Chief of the Health Sector Reform Unit, Khyber Pakhtunkhwa, Dr Shabina Raja, voiced similar sentiments. “In the current strategy we are developing, we have put population welfare as a high priority. KP has the highest abortion rates because of lack of contraceptive use since the population welfare department simply did not have sufficient outreach to all areas,” she explained.
But, she added, “since devolution, funding from federal government has been very problematic and we are barely making salaries. We have much in the pipeline but on the ground, not much change can be seen.”
Doctor Aaeisha Qureshi, Deputy Secretary of Population Welfare Department, Punjab, disclosed that the population welfare department is severely under-funded and there are no funds coming from the provincial government. In fact, the development of a population policy is in very initial stages, nowhere close to developing a PC-1.
“In the 80s, social marketing campaigns by the government made a difference but they were donor dependant and as attention shifted internationally to other issues, the funding waned off,” explained Dr Mir.
And even today, donor interest is inadequate. According to a population welfare official, there is renewed funding for the procurement of contraceptive devices by some foreign donors, the lack of which has been a significant problem.

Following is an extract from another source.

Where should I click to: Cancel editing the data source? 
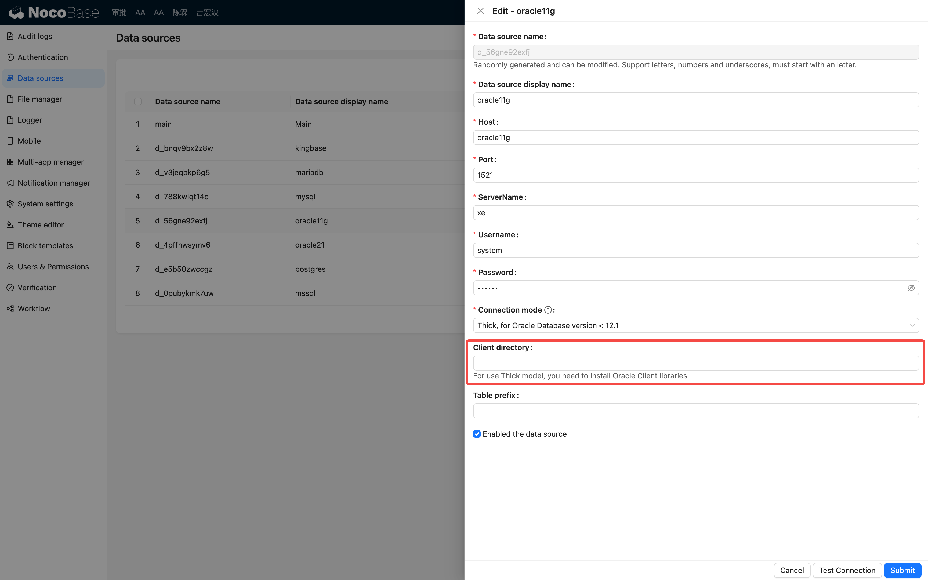point(792,570)
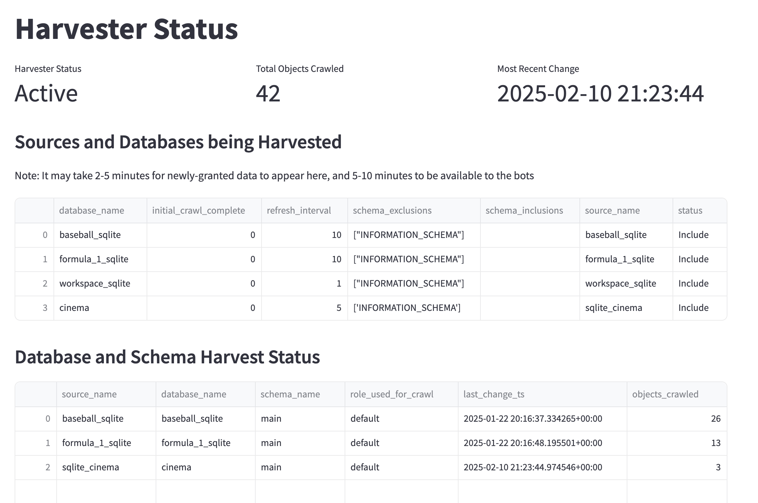Click the Total Objects Crawled metric value 42

(x=268, y=93)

“However, the contraceptives they are procuring are very limited in variety and that makes couples more reluctant to use them,” the official revealed.
And even the basic assumption that unmet need of contraceptives is the reality of today is questionable. Samia Altaf, a development professional, in her book ‘So much aid, so little development’ explains that historically too, the ‘Contraceptive Inundation Strategy’ was enacted between 1975 and 1980.

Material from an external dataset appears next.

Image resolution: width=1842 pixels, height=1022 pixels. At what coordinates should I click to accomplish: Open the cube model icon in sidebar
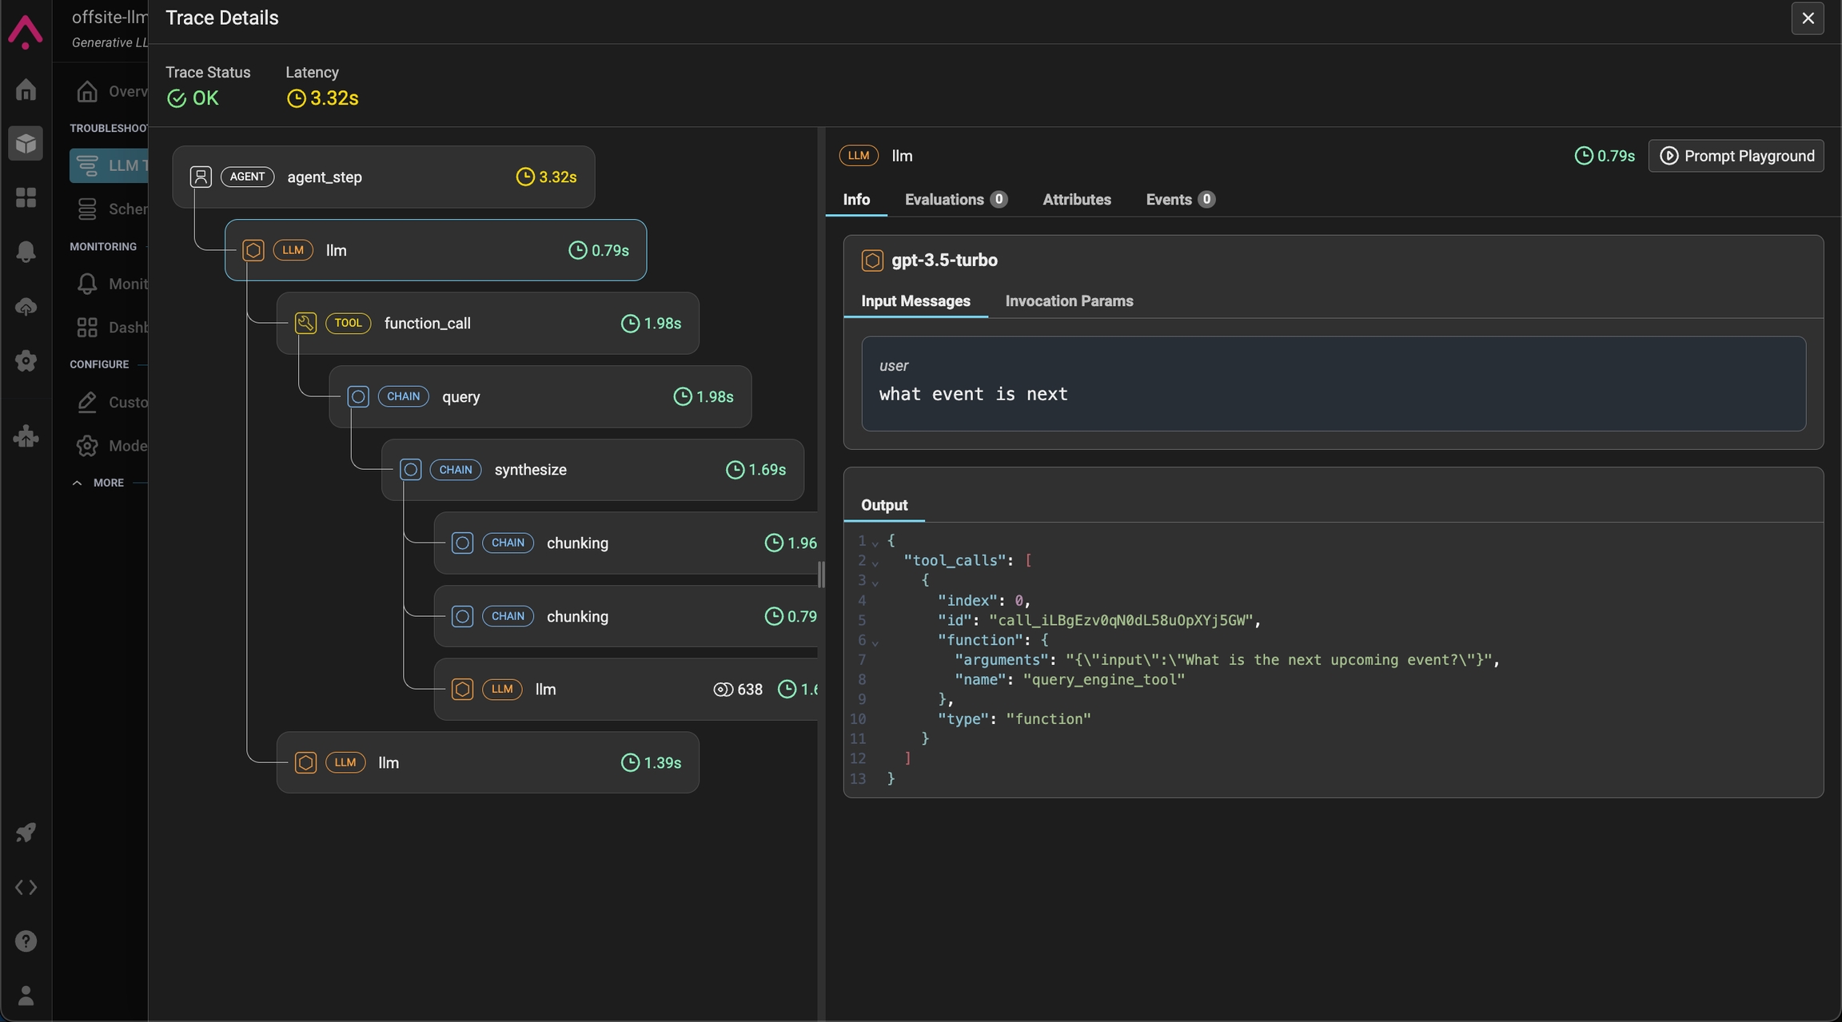26,144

She says, “The first assumption was that high population growth rates were a result of the unavailability of contraceptive devices, and the second was that there was a demand for these devices by eligible couples.”
These are both assumptions that Falah is making, however as Altaf goes on to point out such family planning plans that inundated contraceptives did not lead to results: “…they were not particularly successful at the time in decreasing or even slowing the rate of population growth. This rate in fact peaked during the life of these programs…”
Altaf pointed out the fundamental problem with programmes like Falah. “The Falah programme is completely out-of-context with the implementation reality of Pakistan. They have training modules where they train officials of government of Pakistan on issues of family planning but they all move to other departments or become irrelevant because there are more pressing issues,” she said.
“USAID and such organisations can take up such frivolous issues all they want but the fundamental problems that there aren’t jobs, basic health facilities are messing and that a woman will give birth to as many children as she has to finally have a surviving male child in a society with very high infant mortality rates is not going to change and these programs will not work,” she summarised.